The Hit King said he never bet against his Reds, and there was never evidence he did. But there was plenty indicating he bet on their games. And that erodes the integrity of competition – did the involved bettor maybe give less than best effort to alter the odds?
If that question is asked, it’s already too late. Sorsby had soiled his teammates by his prior wagering. Nobody could watch him quarterback the Red Raiders and have no doubt the next bad play wasn’t on purpose.
That didn’t send him toward the NFL’s Supplemental Draft. An intense wave of pressure, the tipping point coming from other schools in Tech’s Big XII Conference, did that Monday.
Sorsby and those advising him finally realized there were consequences past counseling and far beyond his personal space. Hope he can handle his gambling addiction – he’s hardly the only college student, or college athlete, with one. He’s just now the poster child.
He can play and some NFL – or CFL – team will pick him up and ultimately see just how good he is behind center. Only a relative handful of college players get that shot. He will. Que sera sera.
Texas Tech players will not suffer being questioned about just how hard their quarterback tried. As a pro player, if Sorsby doesn’t lay it all out there every day, he has no chance.
T. Berry Porter knew that 80-some-odd years ago.
He was 16 years old and he knew it then, by the time the young man from Leesville became a member of the first professional cowboy association in the USA. He’d been rodeoing before he learned to read. Started at age 3 as a goat-roper.
Those other kids, those older men, wearing jeans and boots and spurs, were busting it to win a belt buckle, maybe a few dozen dollars, in whatever rodeo they entered. The best cowboy won. By the time T. Berry joined what evolved into today’s Professional Rodeo Cowboys Association, he was competing for decent money in the 1940s, in places like Shreveport, Fort Smith, Fort Worth, and Lafayette.
His breakout moment wasn’t a moment. It was a month-long competition in Madison Square Garden, with Porter a long way from the family’s Vernon Parish ranch at age 22 in 1949. The New York Knicks played there. They were three years old.
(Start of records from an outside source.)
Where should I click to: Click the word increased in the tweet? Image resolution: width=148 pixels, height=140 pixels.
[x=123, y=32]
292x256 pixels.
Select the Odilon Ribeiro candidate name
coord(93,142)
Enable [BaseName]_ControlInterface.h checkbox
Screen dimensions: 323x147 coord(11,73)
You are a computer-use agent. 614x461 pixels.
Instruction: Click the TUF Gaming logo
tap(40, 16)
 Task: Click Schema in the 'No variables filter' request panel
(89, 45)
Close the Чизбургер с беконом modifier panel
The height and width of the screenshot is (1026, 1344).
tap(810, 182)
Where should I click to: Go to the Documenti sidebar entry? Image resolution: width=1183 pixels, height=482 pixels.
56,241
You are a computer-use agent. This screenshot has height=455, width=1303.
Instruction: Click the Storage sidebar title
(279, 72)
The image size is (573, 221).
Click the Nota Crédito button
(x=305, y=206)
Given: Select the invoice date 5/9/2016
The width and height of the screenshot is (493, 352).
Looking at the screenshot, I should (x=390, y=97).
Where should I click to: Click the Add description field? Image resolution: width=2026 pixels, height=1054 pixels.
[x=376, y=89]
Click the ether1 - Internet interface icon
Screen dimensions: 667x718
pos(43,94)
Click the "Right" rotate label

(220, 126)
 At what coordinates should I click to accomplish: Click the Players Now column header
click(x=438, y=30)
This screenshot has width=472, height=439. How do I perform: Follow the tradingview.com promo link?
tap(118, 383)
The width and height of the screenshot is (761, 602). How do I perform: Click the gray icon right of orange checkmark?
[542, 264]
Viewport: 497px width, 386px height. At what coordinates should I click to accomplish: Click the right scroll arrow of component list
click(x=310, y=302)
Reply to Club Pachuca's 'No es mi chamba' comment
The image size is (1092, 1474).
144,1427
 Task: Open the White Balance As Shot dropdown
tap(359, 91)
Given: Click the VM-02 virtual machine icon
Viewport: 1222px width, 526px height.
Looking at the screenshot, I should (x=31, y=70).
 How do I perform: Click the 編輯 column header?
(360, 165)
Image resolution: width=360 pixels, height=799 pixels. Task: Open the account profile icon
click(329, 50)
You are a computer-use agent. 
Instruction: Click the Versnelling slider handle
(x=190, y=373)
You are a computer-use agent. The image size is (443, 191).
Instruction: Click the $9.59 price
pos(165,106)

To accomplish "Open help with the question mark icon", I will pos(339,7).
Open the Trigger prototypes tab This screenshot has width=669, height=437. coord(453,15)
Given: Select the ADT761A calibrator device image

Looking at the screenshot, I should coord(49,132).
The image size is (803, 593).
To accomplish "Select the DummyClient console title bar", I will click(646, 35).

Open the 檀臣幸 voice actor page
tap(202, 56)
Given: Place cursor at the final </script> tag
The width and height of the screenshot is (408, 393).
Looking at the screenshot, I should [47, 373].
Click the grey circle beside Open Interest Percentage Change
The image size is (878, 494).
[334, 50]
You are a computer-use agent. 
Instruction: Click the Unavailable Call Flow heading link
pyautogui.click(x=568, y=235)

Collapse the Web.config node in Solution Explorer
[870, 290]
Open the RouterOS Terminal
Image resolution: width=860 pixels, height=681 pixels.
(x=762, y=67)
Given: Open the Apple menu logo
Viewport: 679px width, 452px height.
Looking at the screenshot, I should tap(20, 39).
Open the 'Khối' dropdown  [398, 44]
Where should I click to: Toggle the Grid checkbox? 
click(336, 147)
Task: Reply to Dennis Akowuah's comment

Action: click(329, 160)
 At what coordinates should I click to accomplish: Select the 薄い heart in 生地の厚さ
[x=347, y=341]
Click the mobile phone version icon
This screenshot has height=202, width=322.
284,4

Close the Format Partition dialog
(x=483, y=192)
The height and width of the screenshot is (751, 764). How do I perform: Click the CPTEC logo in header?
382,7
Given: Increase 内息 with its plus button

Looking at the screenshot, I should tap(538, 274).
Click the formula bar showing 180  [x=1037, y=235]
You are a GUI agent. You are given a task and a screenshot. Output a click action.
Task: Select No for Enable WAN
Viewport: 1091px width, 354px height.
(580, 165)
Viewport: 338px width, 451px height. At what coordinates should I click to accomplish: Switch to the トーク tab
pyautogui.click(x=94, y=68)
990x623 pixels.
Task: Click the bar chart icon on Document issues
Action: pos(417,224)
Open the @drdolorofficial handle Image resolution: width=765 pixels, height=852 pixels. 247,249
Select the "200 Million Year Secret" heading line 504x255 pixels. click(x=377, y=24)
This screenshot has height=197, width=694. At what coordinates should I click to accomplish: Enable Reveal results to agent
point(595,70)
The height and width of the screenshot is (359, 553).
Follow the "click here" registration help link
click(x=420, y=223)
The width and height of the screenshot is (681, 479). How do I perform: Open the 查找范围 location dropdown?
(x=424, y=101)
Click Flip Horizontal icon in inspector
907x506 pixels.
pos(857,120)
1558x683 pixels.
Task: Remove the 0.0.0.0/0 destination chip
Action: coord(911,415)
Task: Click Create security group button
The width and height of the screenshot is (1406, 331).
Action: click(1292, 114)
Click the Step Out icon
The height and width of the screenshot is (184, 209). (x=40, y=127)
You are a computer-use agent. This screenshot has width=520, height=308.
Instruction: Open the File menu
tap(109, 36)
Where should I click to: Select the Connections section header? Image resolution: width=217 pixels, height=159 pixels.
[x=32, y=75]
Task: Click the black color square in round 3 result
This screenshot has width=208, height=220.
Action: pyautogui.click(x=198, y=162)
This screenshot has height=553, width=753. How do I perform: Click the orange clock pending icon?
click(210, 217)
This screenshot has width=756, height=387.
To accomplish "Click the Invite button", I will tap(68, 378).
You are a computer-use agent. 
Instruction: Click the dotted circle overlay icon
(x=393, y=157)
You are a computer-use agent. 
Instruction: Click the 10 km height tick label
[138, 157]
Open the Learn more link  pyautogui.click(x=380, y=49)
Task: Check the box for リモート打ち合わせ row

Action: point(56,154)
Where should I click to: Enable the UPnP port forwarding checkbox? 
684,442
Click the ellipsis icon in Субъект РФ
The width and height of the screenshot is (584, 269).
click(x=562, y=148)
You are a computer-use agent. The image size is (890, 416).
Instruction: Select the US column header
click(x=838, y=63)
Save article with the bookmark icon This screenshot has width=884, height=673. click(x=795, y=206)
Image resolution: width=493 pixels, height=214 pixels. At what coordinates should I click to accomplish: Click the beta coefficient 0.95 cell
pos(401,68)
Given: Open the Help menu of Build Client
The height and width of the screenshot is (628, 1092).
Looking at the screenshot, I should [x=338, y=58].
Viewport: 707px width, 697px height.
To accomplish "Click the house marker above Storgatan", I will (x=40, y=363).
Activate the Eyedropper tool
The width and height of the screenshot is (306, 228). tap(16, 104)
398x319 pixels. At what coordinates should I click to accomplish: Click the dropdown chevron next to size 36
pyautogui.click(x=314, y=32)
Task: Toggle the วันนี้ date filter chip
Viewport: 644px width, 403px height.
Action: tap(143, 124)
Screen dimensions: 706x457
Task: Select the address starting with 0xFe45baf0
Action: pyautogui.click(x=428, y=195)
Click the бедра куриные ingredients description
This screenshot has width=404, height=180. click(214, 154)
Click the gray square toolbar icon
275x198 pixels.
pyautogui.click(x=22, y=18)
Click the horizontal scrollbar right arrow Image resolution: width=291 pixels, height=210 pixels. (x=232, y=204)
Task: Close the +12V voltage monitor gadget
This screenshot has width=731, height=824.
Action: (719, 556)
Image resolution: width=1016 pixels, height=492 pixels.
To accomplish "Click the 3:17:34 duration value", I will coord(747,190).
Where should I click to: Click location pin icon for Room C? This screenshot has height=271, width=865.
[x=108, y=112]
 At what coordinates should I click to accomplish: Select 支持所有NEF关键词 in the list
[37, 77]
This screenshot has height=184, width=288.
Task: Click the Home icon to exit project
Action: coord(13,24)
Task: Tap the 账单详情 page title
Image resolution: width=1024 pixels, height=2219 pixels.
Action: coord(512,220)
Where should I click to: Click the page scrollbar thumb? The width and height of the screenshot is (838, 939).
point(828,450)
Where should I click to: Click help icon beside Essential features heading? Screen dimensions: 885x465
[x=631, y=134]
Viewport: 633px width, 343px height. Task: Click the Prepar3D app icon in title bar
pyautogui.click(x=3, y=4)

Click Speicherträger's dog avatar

The sports world was different. Boxing and baseball mattered. Horse racing was huge. Basketball, pro football, not so much. Rodeo was just coming into the bright lights and that was obvious by the duration of the World Championships in MSG.
Right place, right time. Young T. Berry Porter was crowned the World Champion Calf Roper in the Garden. Went from off the radar to mainstream star; soon, he was on the Wrangler Rodeo Team and his silhouette was on the patch in the back left pocket of every pair of Wranger jeans sold across America.
Family and his many, many friends will lay T. Berry Porter to rest today in Leesville. He was 99 when he gracefully met his maker Saturday at home.
His story is a perfect example of what’s so wonderful about the upcoming Louisiana Sports Hall of Fame inductions. T. Berry was enshrined in 2019, right alongside Peyton Manning and Les Miles.
Guess who stole the show? The first rodeo cowboy to enter the Hall. Peyt, Les, and the rest loved it. We all did. Nobody more than T. Berry.
Manning, Miles, and the other inductees were cool cats too. Exactly who you’d think they were from seeing them on TV. But along with the glow of A-list celebrity proximity, the lasting joy of the 2019 LSHOF was finding out about T. Berry, the rodeo career he had, the life he was leading – he was still on a tractor, tending to his ranch, every day at age 92 – and in church every Sunday, and helping with the Lions Club Crippled Childrens Home.
No more knocks on poor Brendan Sorsby. We can only hope he can get it together and lead a life halfway as special as T. Berry Porter did. There’s time, if he can make the most of it.
There’s time for you to come see the latest Hall of Fame festivities June 25-27. You’re liable to mingle with some of the best who ever were at what they played, and you’ll find out they are pretty much like your neighbor. Just good folk who did something great.
Although I doubt we’ll ever see the likes of T. Berry ever again.